Network Function Virtualization (NFV) enables network functions to run on general-purpose servers, thus alleviates the reliance on dedicated hardware and significantly improves the scalability and flexibility in networking service provisioning. Meanwhile, it is recognized that Virtualized Network Functions (VNFs) suffer from serious performance problem. Graphics Processing Unit (GPU), with massive processing cores, has been advocated as a potential accelerator for improving the performance efficiency of VNFs. However, the special architecture of GPU makes existing CPU-oriented task scheduling strategies fail to be applied, limiting the acceleration potential of GPUs. To this end, we propose a GPU-oriented spatio-temporal sharing framework as Gost to improve the performance of GPU-accelerated VNFs. We also study how to minimize the end-to-end latency of VNF flows via careful scheduling on the execution order and the GPU resource allocation (i.e., the number of threads).

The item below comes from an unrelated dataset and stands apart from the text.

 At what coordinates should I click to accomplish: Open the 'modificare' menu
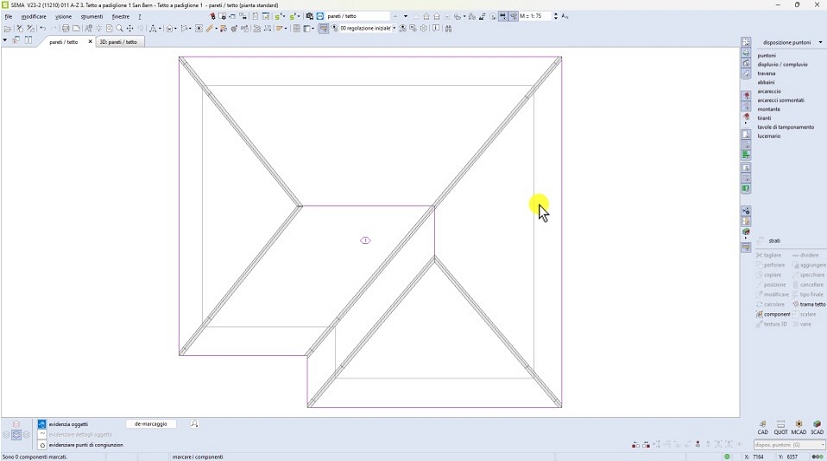pyautogui.click(x=33, y=17)
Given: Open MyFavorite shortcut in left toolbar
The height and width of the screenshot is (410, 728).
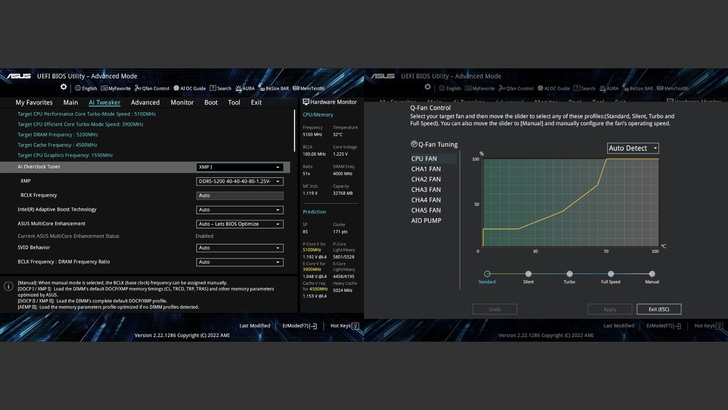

We first formally describe the problem as a non-linear integer programming problem, which is then equivalently transformed into an integer linear programming (ILP) form. Considering the high computation complexity of solving ILP, we further propose a customized list scheduling based spatio-temporal GPU sharing strategy (LSSTG). We have practically implemented a prototype of Gost, based on which we also verify the high efficiency of LSSTG by extensive experiments.